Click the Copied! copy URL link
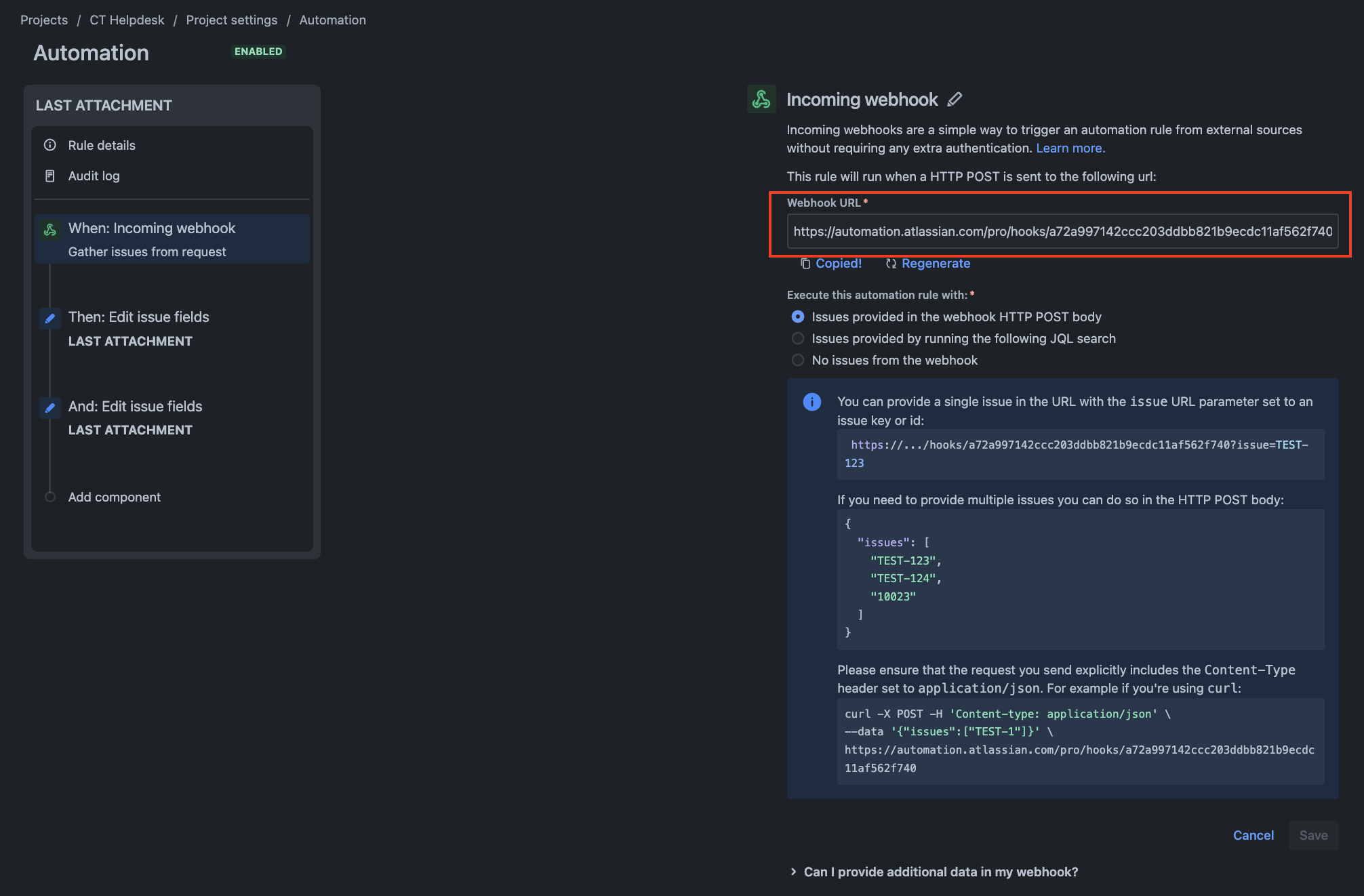 point(837,264)
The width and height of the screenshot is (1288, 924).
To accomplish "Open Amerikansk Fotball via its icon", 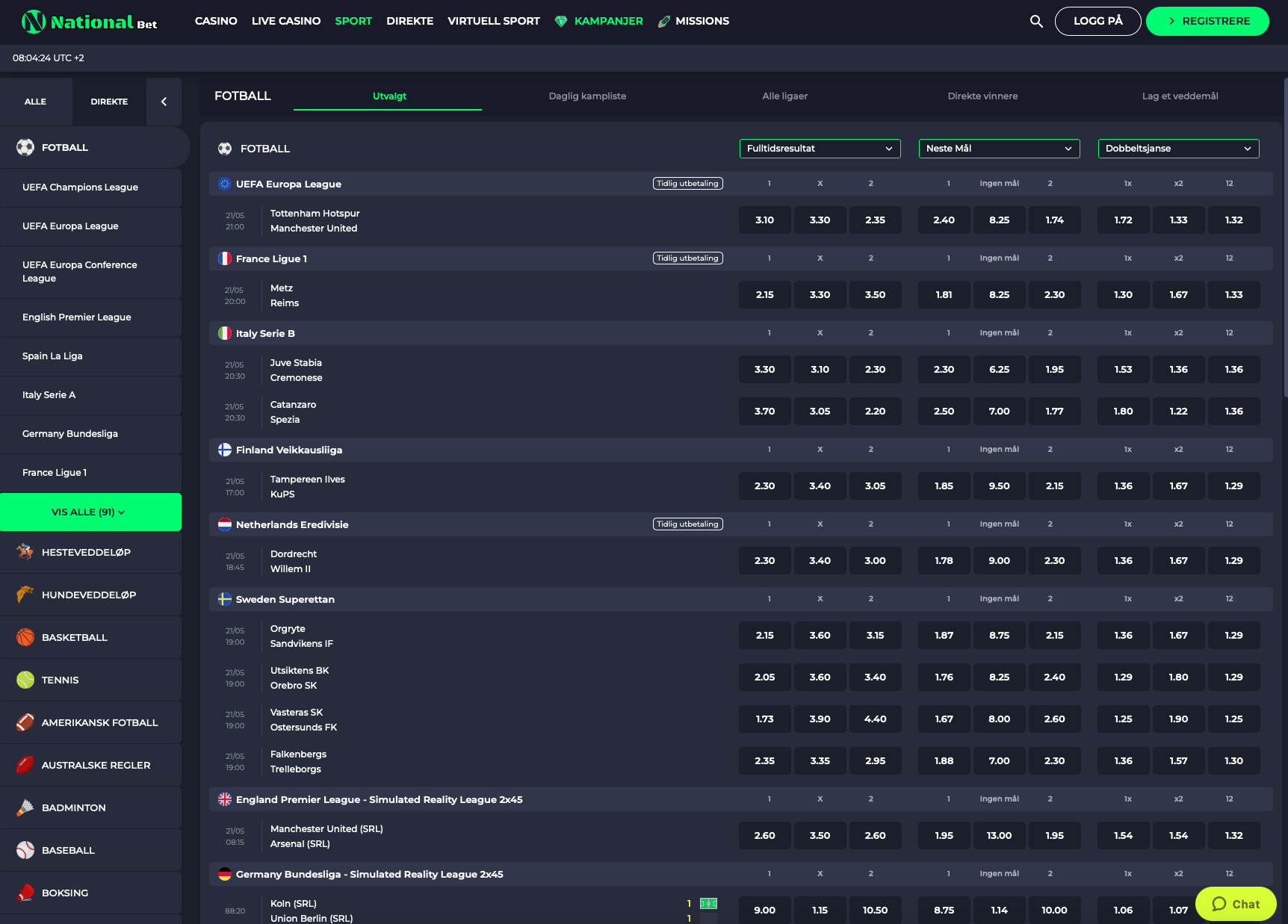I will tap(25, 722).
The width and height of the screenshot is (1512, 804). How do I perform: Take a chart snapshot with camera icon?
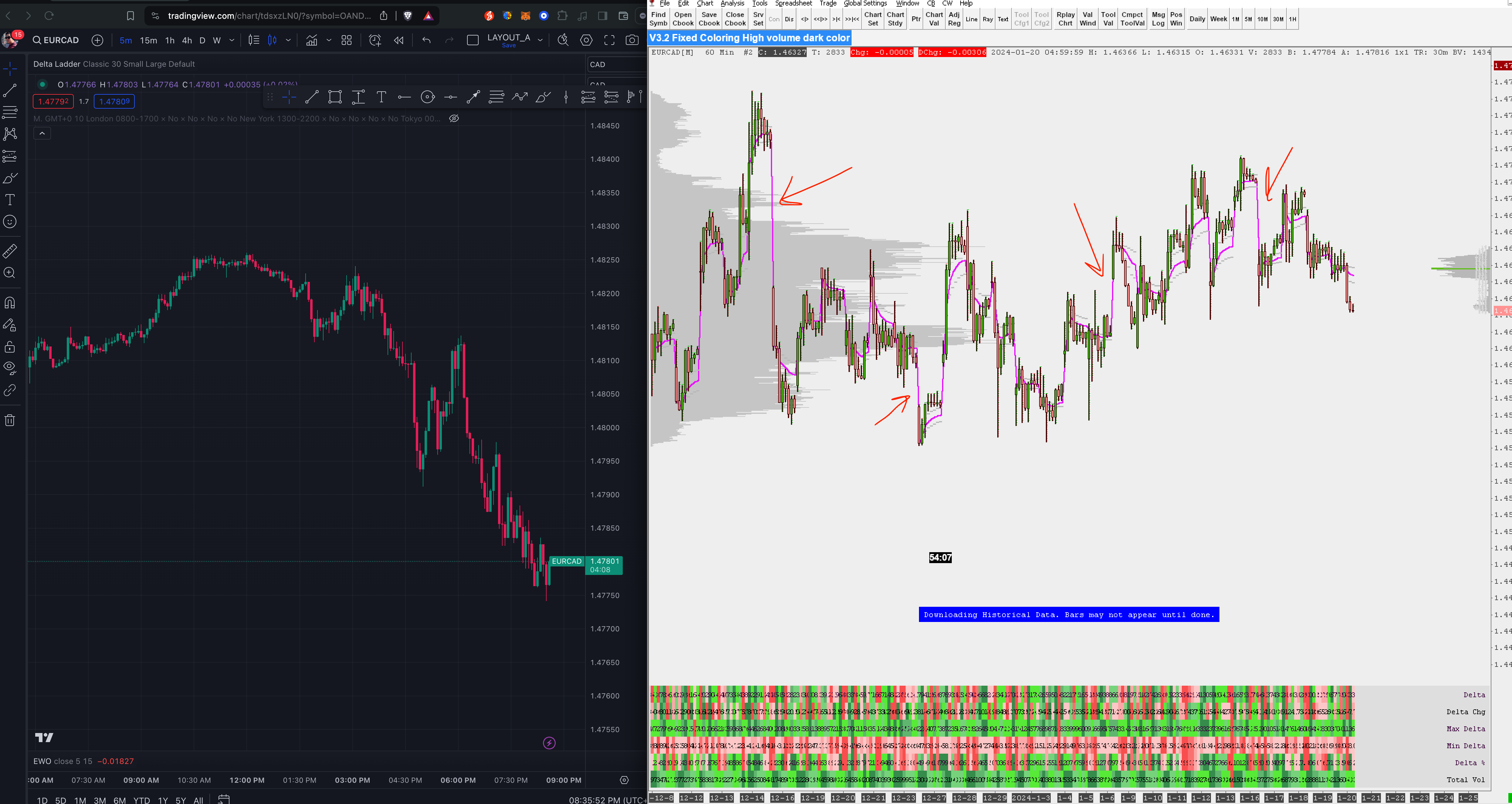(x=632, y=40)
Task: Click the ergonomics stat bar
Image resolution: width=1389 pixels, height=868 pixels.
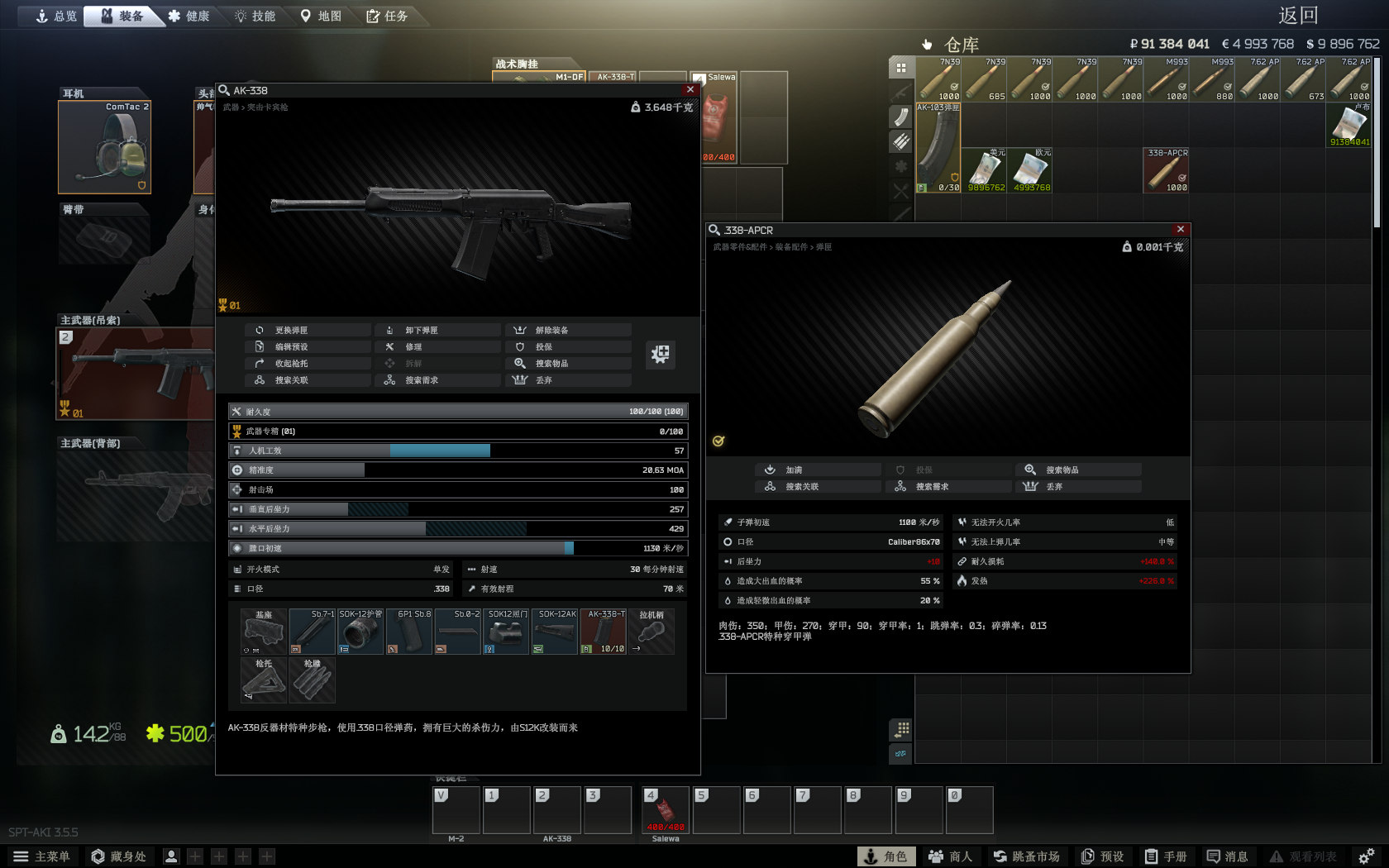Action: 457,451
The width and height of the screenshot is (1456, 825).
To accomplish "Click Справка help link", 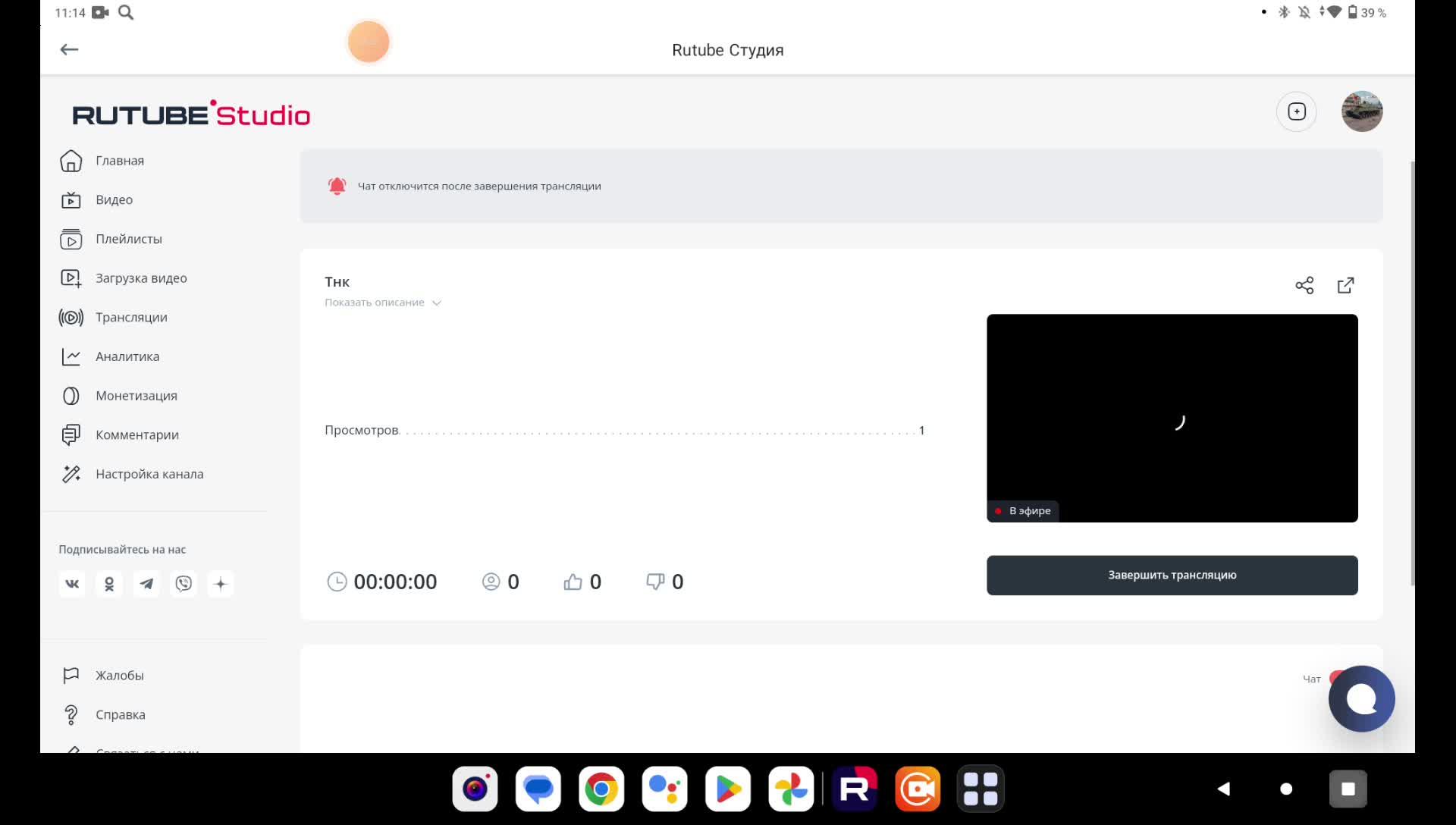I will click(x=120, y=714).
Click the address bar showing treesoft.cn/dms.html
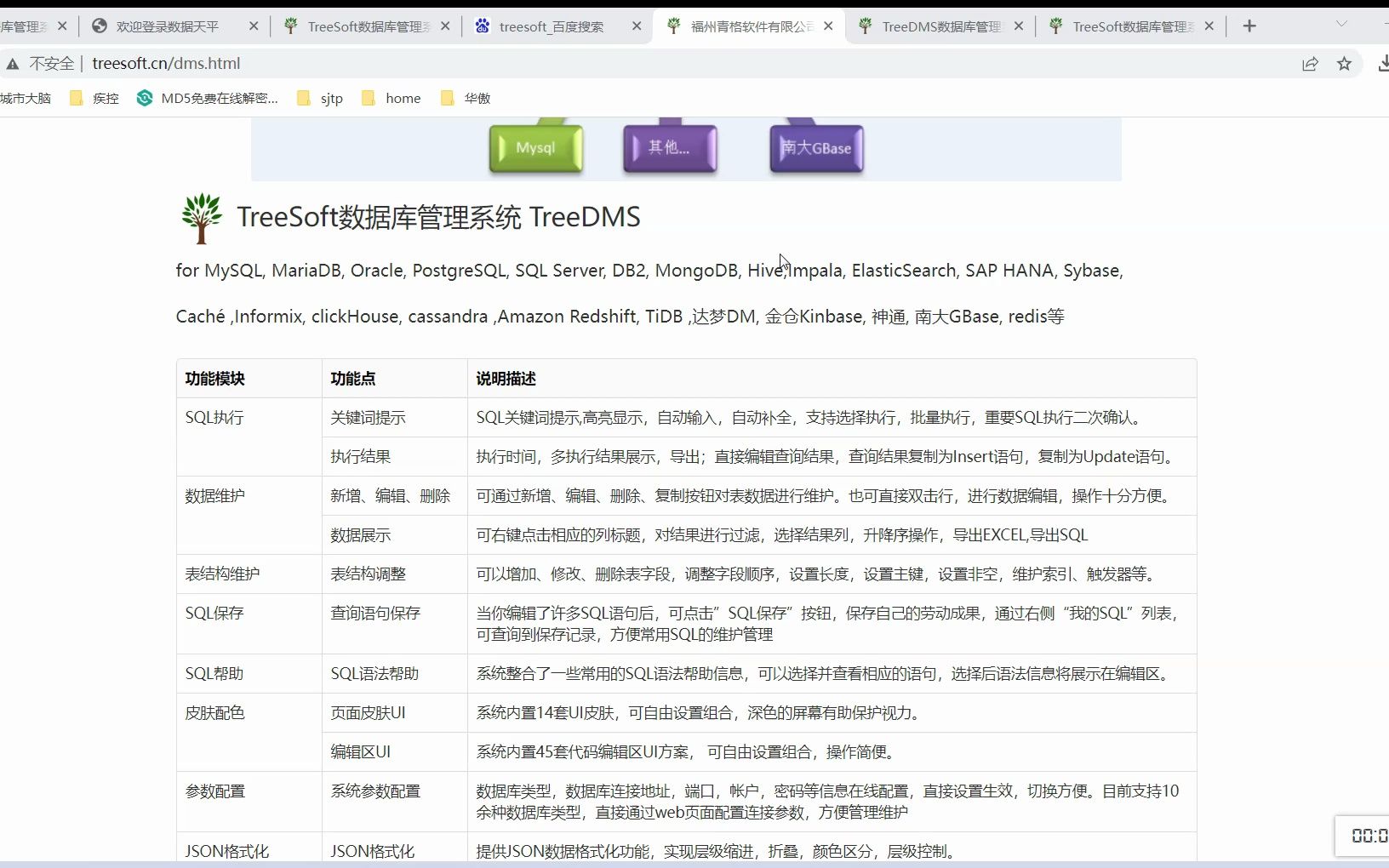1389x868 pixels. coord(167,64)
☆ ☆ ☆ ☆
**Task description**
Your answer must be the lines above from the one holding "The width and height of the screenshot is (1512, 804)." up to and including the one holding "The width and height of the screenshot is (1456, 825).", exact and with no pictures.

**Response to the task**
The width and height of the screenshot is (1512, 804). How do I perform: Take a chart snapshot with camera icon?
(x=632, y=40)
Task: Click the ergonomics stat bar
Image resolution: width=1389 pixels, height=868 pixels.
Action: 457,451
The width and height of the screenshot is (1456, 825).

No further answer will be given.